Excerpt:
## Begin
Bishop Ambrose Kelly C.S.Sp (born 24 June 1900, died 12 February 1952) was a member of the Holy Ghost Fathers, and served as Archbishop of Freetown and Bo, in Sierre Leone.

Born in 1900 in Newhaven, Sussex, England, to Irish parents, Kelly was educated in Ireland, at Blackrock College, Dublin and trained to be a Holy Ghost priest, at Kimmage Manor, St. Marys, Rathmines and Blackrock, while studying in University College Dublin, graduating in 1922.
At Blackrock he excelled at sports, captaining the Cricket team, and playing out-half in the Senior Cup Rugby Team. He also gained an inter-provincial cap. He played fly half, for Blackrocks, past-pupils rugby team, while prefect there. Two of his contemporaries also became bishops, John Joseph McCarthy, and Eugene Joseph Butler. Two of Kelly's brothers, Jim and Patrick, were also educated at Blackrock, and both became priests.
## End
What is expected: According to the biography of Ambrose Kelly, what position did he play on the Blackrock Senior Cup Rugby Team?

Data listing:
## Begin
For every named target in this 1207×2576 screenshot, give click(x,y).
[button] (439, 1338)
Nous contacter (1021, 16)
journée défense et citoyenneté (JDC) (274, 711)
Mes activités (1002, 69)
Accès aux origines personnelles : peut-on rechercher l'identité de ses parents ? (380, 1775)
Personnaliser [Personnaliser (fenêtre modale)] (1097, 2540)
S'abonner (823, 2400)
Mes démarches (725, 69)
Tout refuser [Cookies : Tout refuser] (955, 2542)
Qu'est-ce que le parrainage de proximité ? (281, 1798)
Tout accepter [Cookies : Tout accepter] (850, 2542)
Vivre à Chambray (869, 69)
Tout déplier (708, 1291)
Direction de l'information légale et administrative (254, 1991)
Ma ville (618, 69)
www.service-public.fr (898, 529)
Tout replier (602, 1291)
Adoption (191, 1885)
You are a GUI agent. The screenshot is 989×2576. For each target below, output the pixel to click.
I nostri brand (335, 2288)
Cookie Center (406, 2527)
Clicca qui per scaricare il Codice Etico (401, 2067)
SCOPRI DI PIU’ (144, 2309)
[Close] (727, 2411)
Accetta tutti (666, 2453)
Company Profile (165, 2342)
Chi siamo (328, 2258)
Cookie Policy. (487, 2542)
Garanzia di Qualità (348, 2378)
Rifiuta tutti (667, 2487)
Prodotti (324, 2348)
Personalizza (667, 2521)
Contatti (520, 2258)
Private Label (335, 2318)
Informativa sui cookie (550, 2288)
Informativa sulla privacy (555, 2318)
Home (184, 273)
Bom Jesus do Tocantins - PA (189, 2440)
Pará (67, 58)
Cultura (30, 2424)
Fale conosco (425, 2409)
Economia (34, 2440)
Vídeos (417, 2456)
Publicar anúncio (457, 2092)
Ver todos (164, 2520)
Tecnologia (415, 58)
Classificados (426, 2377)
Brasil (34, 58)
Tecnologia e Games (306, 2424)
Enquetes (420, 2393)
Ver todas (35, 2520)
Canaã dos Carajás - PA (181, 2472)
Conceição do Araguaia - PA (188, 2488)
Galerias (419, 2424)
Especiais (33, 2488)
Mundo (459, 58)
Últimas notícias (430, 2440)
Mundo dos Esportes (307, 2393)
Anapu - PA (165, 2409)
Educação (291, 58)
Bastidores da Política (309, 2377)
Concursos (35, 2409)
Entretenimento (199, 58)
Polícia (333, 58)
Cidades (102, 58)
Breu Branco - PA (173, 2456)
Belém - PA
## End
Correct result: Out-half.